• _Records for this task_:
= = =
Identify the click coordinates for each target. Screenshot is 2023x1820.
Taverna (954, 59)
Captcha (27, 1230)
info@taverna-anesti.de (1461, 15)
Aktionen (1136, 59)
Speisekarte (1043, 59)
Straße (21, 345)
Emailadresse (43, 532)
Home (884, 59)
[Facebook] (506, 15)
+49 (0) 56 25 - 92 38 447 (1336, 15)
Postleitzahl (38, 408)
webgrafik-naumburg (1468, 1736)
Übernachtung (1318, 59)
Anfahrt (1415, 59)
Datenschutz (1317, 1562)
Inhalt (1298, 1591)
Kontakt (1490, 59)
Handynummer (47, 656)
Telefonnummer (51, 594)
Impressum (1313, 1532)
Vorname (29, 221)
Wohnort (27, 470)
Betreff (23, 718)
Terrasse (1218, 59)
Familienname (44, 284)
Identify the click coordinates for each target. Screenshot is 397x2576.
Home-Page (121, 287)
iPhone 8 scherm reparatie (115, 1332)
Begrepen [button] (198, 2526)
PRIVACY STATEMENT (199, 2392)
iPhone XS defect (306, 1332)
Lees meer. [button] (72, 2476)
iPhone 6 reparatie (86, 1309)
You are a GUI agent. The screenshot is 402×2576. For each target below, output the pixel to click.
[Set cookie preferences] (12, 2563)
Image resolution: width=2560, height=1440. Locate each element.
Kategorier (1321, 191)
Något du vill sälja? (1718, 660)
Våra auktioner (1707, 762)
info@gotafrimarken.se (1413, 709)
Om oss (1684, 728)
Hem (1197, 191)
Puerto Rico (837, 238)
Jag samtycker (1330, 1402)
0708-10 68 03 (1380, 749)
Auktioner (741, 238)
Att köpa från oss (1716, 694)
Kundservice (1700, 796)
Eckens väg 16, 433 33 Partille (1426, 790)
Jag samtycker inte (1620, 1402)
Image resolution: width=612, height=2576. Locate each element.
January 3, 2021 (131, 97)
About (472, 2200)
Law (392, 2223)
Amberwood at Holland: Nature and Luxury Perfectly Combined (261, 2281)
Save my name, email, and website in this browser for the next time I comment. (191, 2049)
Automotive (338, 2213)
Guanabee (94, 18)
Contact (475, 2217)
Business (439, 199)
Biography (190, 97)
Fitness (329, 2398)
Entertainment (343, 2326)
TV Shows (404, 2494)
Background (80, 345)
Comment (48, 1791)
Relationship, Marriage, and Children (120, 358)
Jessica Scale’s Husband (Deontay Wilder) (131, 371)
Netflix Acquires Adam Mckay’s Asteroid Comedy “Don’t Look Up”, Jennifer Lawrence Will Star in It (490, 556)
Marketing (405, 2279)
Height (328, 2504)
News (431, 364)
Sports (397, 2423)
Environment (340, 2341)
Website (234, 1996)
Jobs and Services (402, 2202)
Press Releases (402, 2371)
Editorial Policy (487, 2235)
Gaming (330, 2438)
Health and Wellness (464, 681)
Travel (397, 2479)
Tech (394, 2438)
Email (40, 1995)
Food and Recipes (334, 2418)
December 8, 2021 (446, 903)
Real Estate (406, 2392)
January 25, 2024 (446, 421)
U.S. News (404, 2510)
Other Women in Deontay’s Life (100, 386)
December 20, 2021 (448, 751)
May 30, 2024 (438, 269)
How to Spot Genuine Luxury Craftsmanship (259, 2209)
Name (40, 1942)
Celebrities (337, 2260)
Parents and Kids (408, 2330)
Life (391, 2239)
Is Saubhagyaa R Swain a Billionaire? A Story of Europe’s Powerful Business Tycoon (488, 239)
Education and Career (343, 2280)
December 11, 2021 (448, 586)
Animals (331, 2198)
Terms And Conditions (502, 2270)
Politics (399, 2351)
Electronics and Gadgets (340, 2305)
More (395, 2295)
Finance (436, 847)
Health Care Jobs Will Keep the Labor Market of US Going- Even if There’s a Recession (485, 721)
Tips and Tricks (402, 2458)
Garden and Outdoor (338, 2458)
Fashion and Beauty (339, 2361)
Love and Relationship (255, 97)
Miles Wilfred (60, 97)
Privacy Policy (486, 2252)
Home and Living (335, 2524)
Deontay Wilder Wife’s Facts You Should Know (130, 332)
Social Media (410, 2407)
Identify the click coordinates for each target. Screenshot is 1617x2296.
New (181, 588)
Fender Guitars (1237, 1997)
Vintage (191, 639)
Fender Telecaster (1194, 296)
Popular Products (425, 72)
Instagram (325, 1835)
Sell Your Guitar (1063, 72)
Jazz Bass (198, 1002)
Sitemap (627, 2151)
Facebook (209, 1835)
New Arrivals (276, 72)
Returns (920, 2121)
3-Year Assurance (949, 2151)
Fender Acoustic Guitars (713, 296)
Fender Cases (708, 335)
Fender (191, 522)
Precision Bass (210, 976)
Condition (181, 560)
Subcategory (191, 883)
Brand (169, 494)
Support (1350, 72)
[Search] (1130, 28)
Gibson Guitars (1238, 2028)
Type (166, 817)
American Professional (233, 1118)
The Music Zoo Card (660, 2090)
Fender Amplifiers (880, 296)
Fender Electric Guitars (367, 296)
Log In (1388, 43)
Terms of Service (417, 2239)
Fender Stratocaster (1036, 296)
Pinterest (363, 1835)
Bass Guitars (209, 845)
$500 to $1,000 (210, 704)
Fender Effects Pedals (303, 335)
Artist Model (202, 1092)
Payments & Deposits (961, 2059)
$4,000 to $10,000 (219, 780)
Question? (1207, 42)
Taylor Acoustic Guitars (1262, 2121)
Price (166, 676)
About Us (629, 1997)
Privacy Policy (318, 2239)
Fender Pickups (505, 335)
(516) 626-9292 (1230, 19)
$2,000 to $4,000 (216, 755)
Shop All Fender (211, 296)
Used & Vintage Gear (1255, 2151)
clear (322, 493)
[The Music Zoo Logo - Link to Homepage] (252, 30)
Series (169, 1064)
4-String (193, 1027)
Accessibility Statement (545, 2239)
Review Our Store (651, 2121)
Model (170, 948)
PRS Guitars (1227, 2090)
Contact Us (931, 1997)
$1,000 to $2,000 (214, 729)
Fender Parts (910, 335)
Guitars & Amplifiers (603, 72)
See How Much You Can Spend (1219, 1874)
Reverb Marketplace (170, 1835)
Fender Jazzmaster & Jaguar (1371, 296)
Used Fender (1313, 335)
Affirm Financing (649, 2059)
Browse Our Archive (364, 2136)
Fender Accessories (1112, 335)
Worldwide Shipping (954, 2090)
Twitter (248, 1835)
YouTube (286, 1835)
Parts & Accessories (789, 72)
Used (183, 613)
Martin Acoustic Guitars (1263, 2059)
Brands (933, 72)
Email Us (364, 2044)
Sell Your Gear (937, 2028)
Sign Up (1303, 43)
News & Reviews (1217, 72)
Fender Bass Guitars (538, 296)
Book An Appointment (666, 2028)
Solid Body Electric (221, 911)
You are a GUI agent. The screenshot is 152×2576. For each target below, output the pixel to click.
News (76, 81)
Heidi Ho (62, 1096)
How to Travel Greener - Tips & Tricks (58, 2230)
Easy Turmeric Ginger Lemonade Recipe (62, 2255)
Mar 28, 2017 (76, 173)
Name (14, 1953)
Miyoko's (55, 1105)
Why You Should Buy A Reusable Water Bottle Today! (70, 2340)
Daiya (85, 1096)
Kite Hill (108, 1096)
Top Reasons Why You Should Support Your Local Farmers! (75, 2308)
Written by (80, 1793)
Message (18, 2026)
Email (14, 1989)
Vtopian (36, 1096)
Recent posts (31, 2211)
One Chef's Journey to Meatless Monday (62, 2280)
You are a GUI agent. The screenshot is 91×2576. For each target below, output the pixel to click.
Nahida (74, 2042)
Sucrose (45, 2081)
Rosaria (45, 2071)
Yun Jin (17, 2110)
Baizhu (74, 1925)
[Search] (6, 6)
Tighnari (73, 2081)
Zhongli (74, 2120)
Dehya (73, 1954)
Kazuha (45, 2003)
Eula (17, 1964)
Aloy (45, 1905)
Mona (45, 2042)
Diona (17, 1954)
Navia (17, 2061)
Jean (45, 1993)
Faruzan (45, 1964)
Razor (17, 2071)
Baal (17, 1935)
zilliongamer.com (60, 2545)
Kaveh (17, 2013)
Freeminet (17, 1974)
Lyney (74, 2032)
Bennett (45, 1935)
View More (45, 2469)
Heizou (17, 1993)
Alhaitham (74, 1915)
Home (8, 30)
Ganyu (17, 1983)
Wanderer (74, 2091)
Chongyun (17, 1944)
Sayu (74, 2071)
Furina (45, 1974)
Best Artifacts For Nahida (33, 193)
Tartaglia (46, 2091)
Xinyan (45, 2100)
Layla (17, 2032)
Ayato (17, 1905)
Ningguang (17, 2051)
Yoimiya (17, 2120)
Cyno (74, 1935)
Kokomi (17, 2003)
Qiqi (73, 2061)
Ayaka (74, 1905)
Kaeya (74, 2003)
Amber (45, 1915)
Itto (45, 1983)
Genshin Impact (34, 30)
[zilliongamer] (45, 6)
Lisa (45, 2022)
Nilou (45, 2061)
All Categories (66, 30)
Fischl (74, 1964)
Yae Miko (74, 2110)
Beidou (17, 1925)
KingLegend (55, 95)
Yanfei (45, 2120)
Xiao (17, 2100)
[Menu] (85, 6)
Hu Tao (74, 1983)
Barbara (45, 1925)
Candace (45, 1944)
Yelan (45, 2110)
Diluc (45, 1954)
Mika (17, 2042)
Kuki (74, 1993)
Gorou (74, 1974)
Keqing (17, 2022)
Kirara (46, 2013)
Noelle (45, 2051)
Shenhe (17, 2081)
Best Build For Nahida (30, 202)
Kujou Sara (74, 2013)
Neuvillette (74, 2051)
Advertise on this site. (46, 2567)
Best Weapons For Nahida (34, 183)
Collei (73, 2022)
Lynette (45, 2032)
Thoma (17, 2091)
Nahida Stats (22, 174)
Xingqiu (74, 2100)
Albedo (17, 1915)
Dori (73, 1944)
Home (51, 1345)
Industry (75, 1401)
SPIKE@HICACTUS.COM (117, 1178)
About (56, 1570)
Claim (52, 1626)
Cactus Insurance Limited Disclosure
= = =
• _Assigned task_: Gather every line from the listing above in which the word "Image" appears.

• _Solution to this task_:
Image resolution: width=2560, height=1440. Locate each element.
Image resolution: width=612, height=2576. Locate each element.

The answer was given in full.